WHAT YOU WILL DO >>
From the line that contains "Task: Switch to the i-Share+ AP tab" to the end of the records below, copy every line exactly. Both the first and last of these lines count.

(SOURCE RECORDS begins)

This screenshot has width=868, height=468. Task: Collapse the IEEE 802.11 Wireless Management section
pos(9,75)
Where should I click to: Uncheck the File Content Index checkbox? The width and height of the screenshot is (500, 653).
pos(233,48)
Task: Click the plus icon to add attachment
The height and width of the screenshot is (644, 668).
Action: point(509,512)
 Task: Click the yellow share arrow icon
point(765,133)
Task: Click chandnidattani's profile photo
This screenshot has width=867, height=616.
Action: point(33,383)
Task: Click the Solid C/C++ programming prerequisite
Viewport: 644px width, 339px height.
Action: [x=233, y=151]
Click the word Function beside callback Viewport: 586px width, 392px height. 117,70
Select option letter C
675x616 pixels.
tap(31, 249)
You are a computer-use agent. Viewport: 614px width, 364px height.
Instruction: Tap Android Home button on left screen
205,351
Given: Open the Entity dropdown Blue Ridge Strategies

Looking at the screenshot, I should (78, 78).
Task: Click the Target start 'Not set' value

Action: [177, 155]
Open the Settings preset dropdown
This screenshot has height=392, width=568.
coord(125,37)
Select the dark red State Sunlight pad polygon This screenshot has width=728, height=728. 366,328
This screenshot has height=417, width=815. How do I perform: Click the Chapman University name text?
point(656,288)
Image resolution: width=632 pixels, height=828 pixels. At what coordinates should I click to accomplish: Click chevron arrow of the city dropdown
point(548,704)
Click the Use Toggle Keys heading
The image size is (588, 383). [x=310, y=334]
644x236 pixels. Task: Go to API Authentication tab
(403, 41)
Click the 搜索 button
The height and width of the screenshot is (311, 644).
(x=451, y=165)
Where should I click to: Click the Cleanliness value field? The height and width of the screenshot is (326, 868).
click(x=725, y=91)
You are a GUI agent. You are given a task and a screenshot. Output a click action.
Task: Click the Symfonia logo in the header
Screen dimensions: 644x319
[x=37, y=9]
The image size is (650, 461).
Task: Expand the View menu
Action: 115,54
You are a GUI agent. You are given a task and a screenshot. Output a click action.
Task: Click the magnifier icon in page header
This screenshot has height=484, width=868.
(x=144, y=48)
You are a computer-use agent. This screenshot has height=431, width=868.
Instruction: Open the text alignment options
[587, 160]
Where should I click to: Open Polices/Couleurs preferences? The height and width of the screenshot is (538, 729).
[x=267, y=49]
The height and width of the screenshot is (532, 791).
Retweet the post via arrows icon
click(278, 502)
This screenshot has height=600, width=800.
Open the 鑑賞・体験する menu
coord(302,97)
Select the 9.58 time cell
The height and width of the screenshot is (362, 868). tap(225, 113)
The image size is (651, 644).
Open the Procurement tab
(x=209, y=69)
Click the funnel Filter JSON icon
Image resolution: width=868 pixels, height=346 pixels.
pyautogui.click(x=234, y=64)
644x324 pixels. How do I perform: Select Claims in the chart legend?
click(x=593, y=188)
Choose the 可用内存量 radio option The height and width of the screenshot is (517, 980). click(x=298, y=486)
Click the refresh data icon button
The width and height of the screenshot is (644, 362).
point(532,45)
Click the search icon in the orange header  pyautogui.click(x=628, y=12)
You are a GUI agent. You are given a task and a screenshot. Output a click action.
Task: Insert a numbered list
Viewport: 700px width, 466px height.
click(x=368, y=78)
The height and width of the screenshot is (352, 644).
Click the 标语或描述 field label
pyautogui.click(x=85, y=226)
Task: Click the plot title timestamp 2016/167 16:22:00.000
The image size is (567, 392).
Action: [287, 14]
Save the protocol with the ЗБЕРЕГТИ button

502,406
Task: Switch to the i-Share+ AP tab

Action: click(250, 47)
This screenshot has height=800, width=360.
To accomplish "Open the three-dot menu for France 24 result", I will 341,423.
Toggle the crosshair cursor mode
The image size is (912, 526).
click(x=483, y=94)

(SOURCE RECORDS ends)

EXERCISE RESPONSE >>
Task: Switch to the i-Share+ AP tab

Action: click(250, 47)
This screenshot has height=800, width=360.
To accomplish "Open the three-dot menu for France 24 result", I will 341,423.
Toggle the crosshair cursor mode
The image size is (912, 526).
click(x=483, y=94)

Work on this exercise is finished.